As lojas mais caras da cidade tentam superar a fase. Adriana Ancelmo e Cláudia Cruz, mulher de Cunha, já não vão mais às compras na Garcia D’Ávila:

— Adriana Ancelmo vinha à Louis Vuitton, mas era discreta. Comprava uma sapatilha (de R$ 1.800), um presente. Cláudia Cruz gastava mais, mas não vinha tanto. Compra muito no exterior — diz uma vendedora da marca de luxo francesa.

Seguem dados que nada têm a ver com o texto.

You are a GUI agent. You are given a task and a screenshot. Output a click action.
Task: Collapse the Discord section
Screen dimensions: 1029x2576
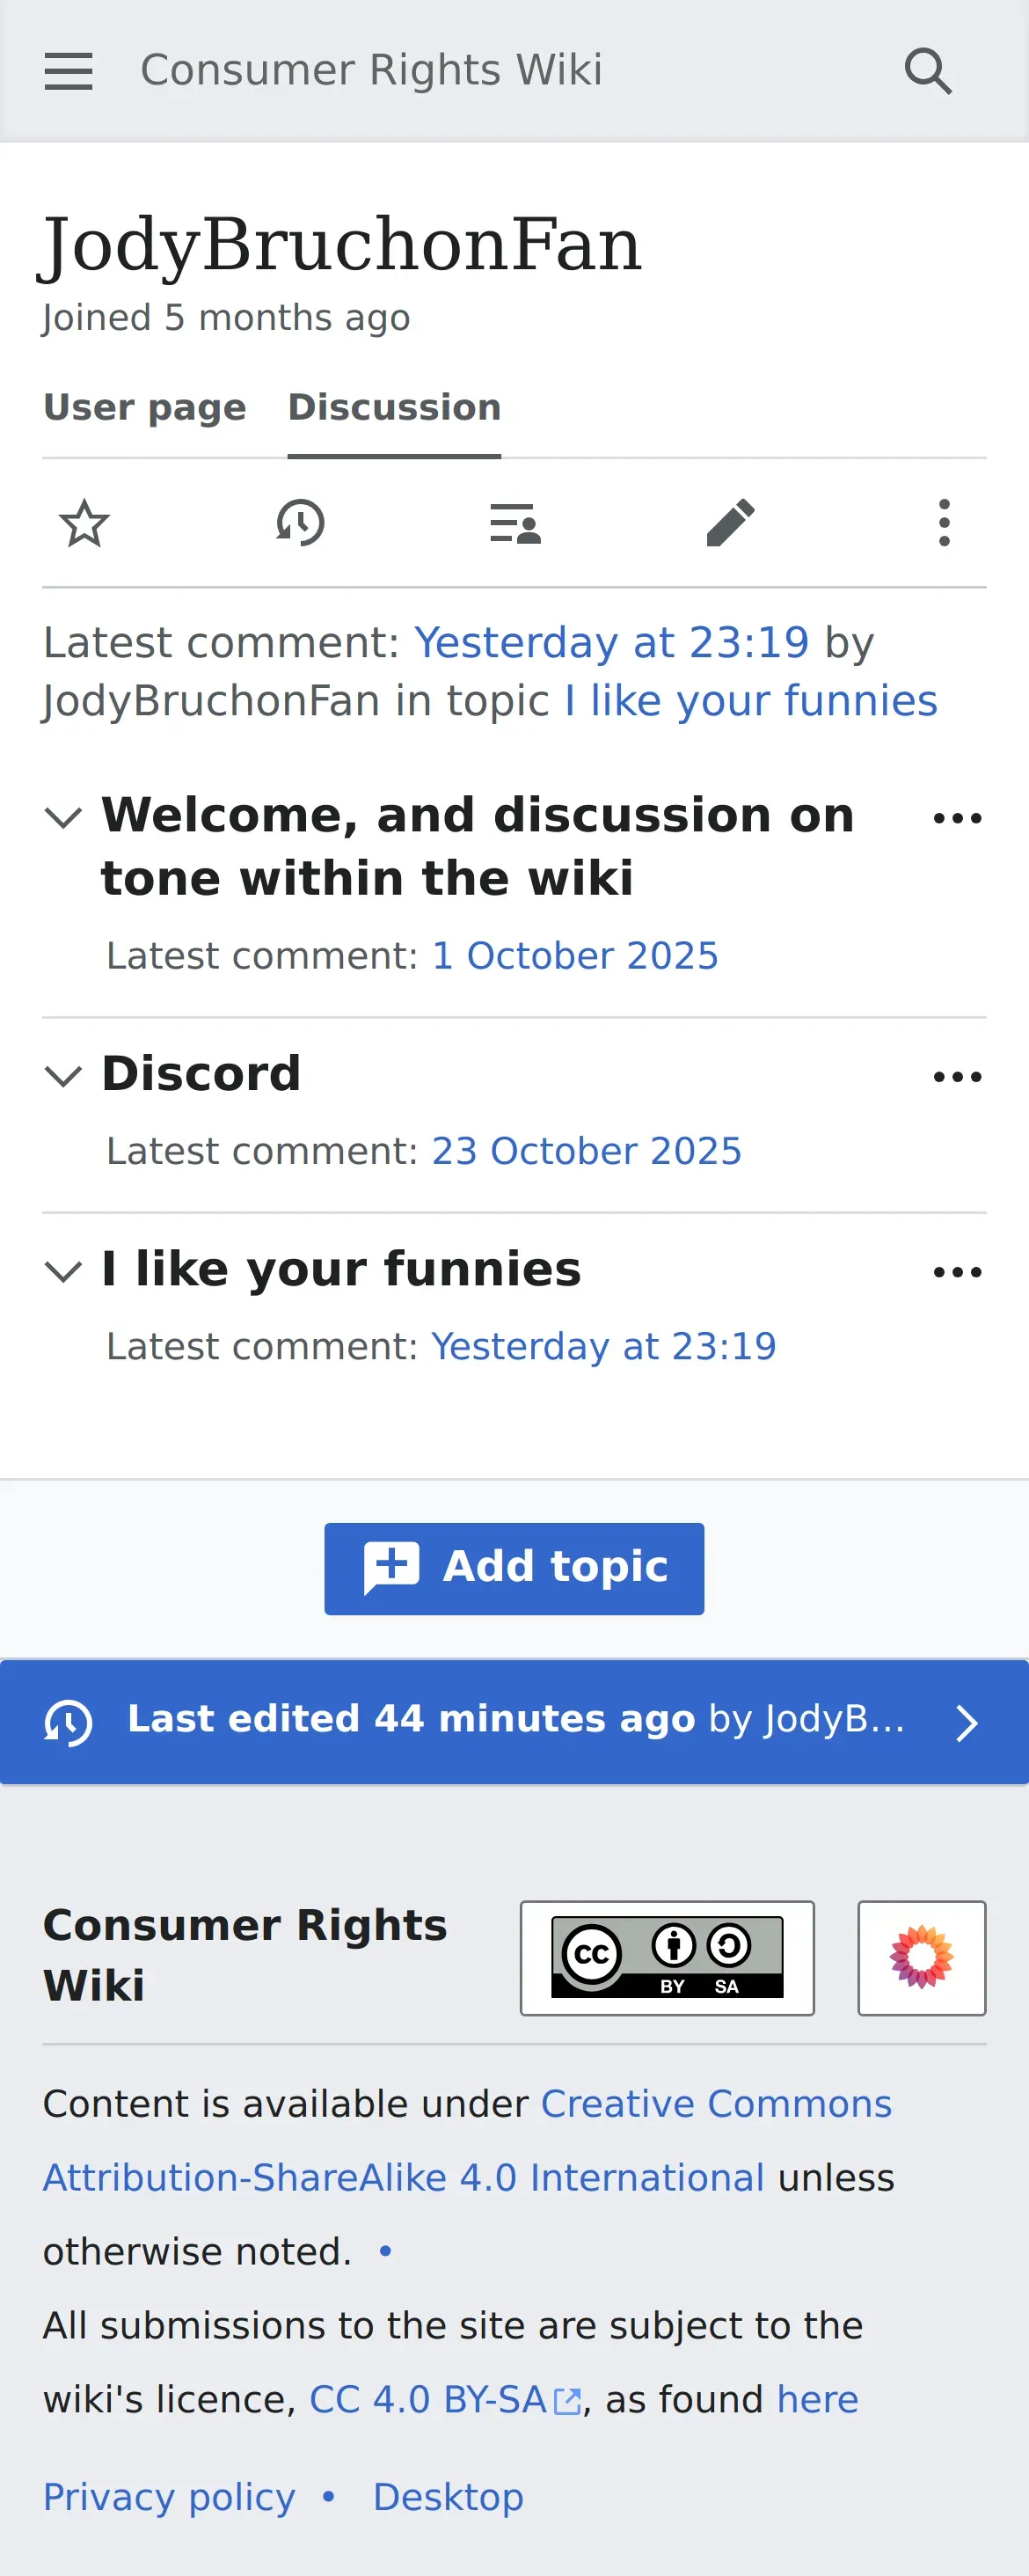coord(63,1076)
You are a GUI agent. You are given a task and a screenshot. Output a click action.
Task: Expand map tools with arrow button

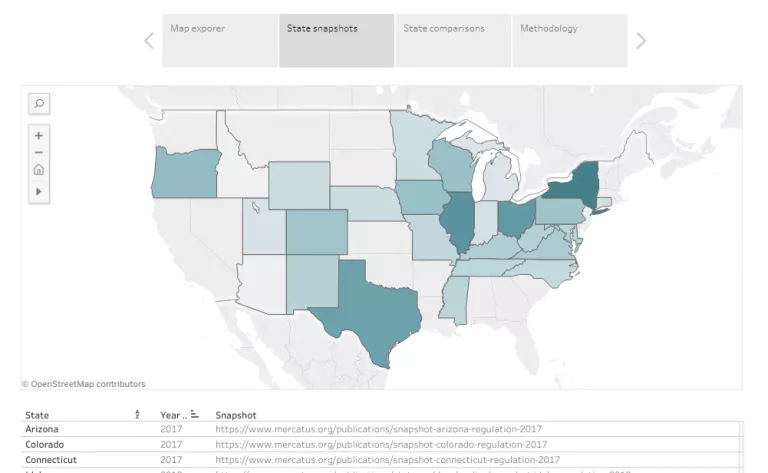coord(39,190)
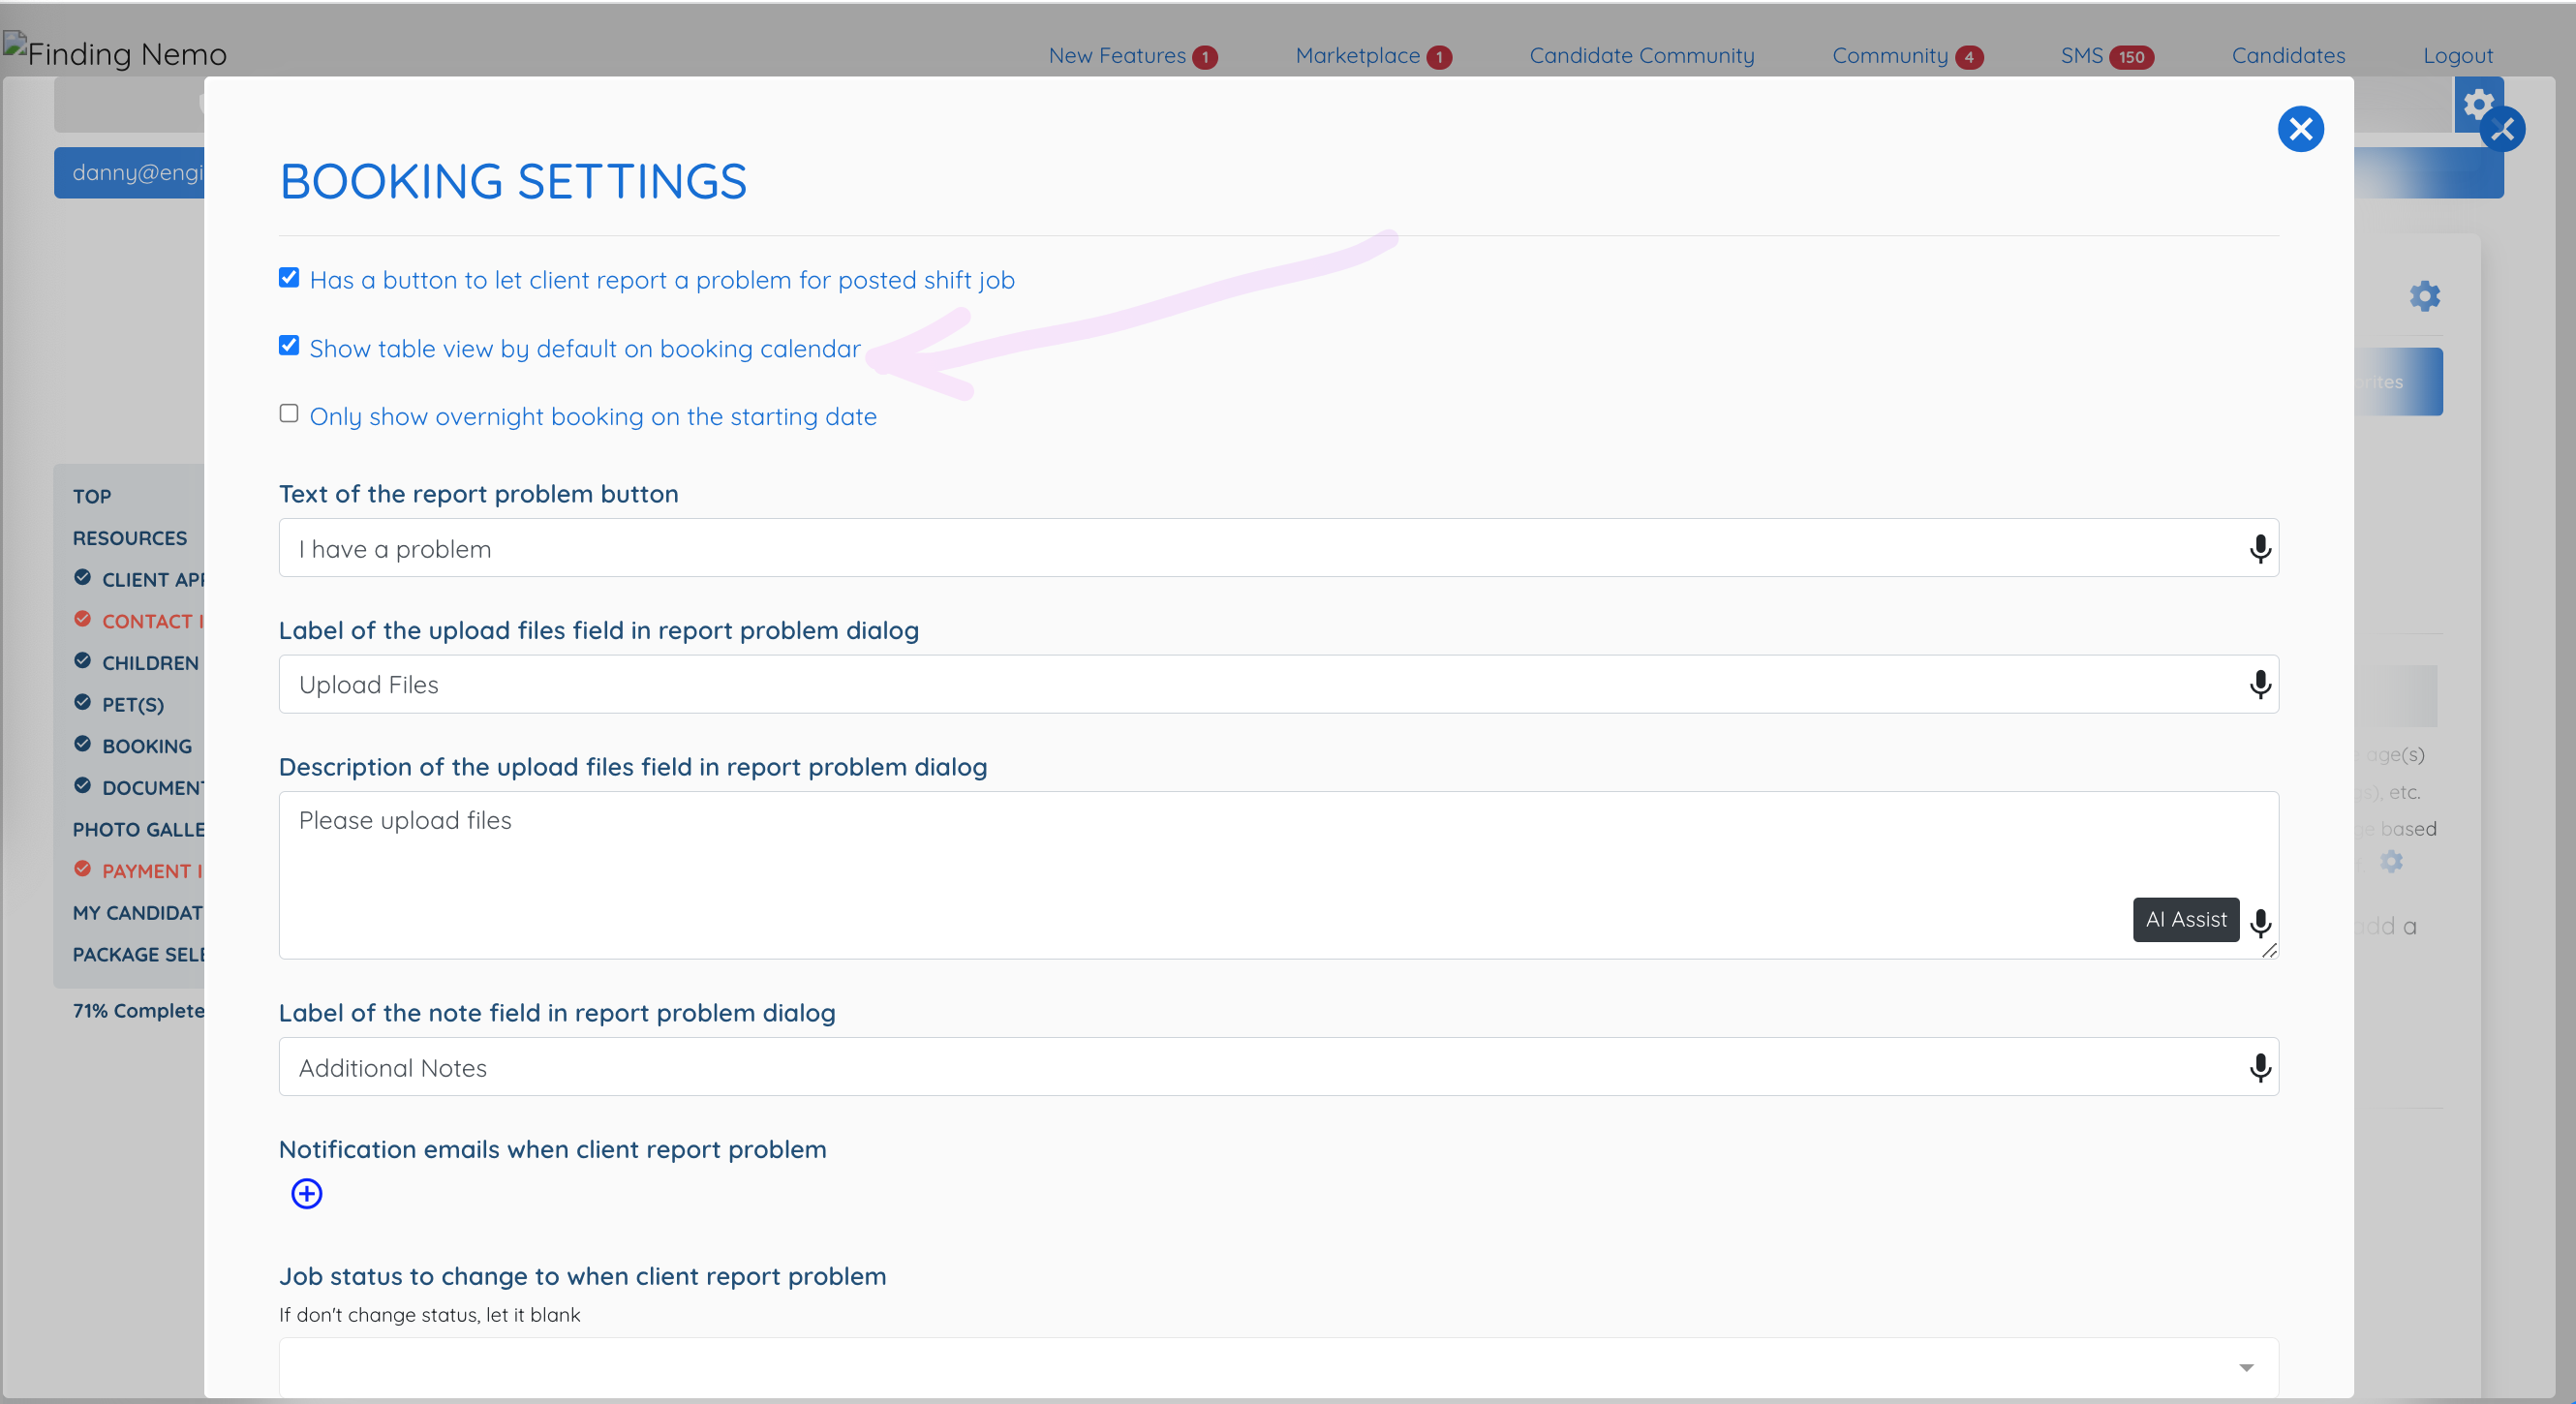The width and height of the screenshot is (2576, 1404).
Task: Click the gear icon in right panel
Action: pos(2424,296)
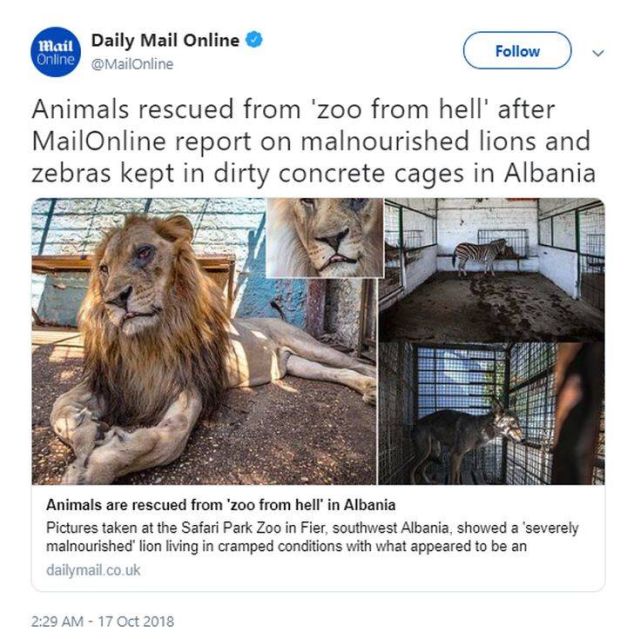Click the blue verified badge icon
The image size is (640, 639).
pyautogui.click(x=256, y=42)
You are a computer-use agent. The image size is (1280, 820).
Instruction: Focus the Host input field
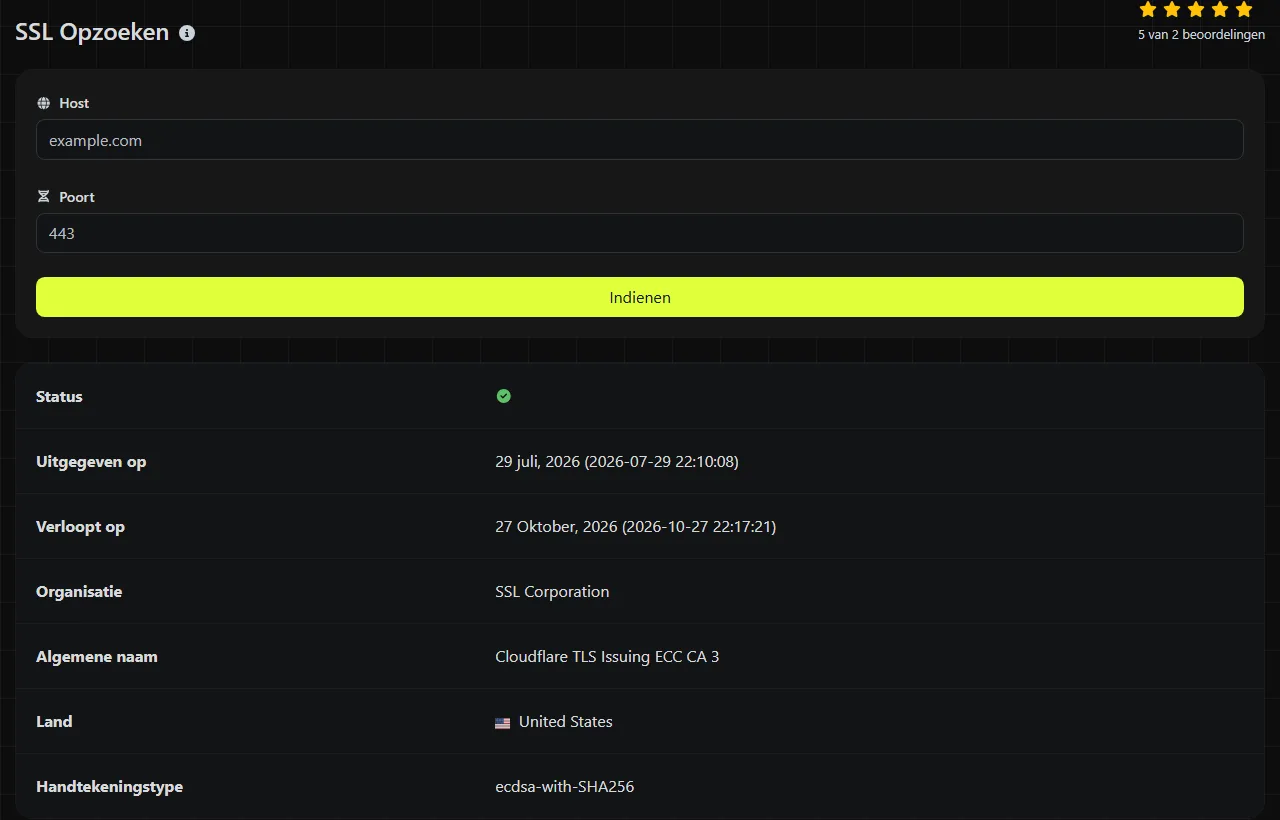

A gerência das lojas Ermenegildo Zegna, que fornecia ternos a Cabral, que os pagava com depósitos fracionados em dinheiro para impedir o controle de autoridades financeiras, segundo investigação, afirma apenas que a frequência de seus clientes caiu nos últimos meses de um modo geral. No Village Mall, na Barra, uma gerente diz que, nos três primeiros meses deste ano, a queda nas vendas, em boa parte das lojas, chegou a quase 20%. A Zegna e as joalherias H.Stern e Antonio Bernardo — citadas no esquema do ex-governador — seriam as mais afetadas. Nenhuma das joalherias comentou o assunto.

Na grife Ricardo Almeida, que fornece ternos sob encomenda a muitos políticos, como o ex-presidente Lula e o presidente da Câmara, Rodrigo Maia (DEM), a filosofia atual é afastar a imagem da marca da classe.

— Alguns políticos encomendaram ternos e não vieram buscar após serem envolvidos em escândalos. O dono de uma empresa denunciado no esquema de corrupção do Maracanã fez uma compra rápida com a gente, de mais de R$ 25 mil, e seguiu para Portugal — afirma uma funcionária da grife. — O crème de la crème, que pagava em dinheiro, sumiu. Por isso, focamos agora em clientes de outros estados.

Em salões de beleza, não é muito diferente. O Crystal, em Ipanema, é frequentado por Moreira Franco, ministro da Secretaria-geral da Presidência. Geralmente, quem corta também faz hidratação, o que dá entre R$ 500 e R$ 800. Os pagamentos em cash são comuns, dizem os funcionários. Os clientes nem sempre gostam de deixar registro de sua passagem por lá, por exemplo, marcando a hora do atendimento.

— Eles não passam por constrangimento aqui, porque já vêm para serem atendidos pelas pessoas certas — diz Dea Arbex, gerente de marketing de relacionamento do Crystal.

Alvo de depilação

Outro dia, Cláudia Cruz se desesperou: esqueceu o laptop na sala da depiladora do Esmell, no Leblon. Pediu que a profissional levasse o note para casa, no subúrbio, e um motorista foi lá buscar, como contou o jornalista Ancelmo Gois. A mulher do empresário Eike Batista, Flávia Sampaio, hoje vai ao salão Care Body & Soul, em Ipanema, em horários de menor movimento. Outro cliente de lá é o conselheiro do TCE Aloysio Neves Guedes, em prisão domiciliar. Vizinho de frente, ele já atravessou até o salão para fazer depilação na orelha e na sobrancelha, sendo assunto também de nota de Ancelmo.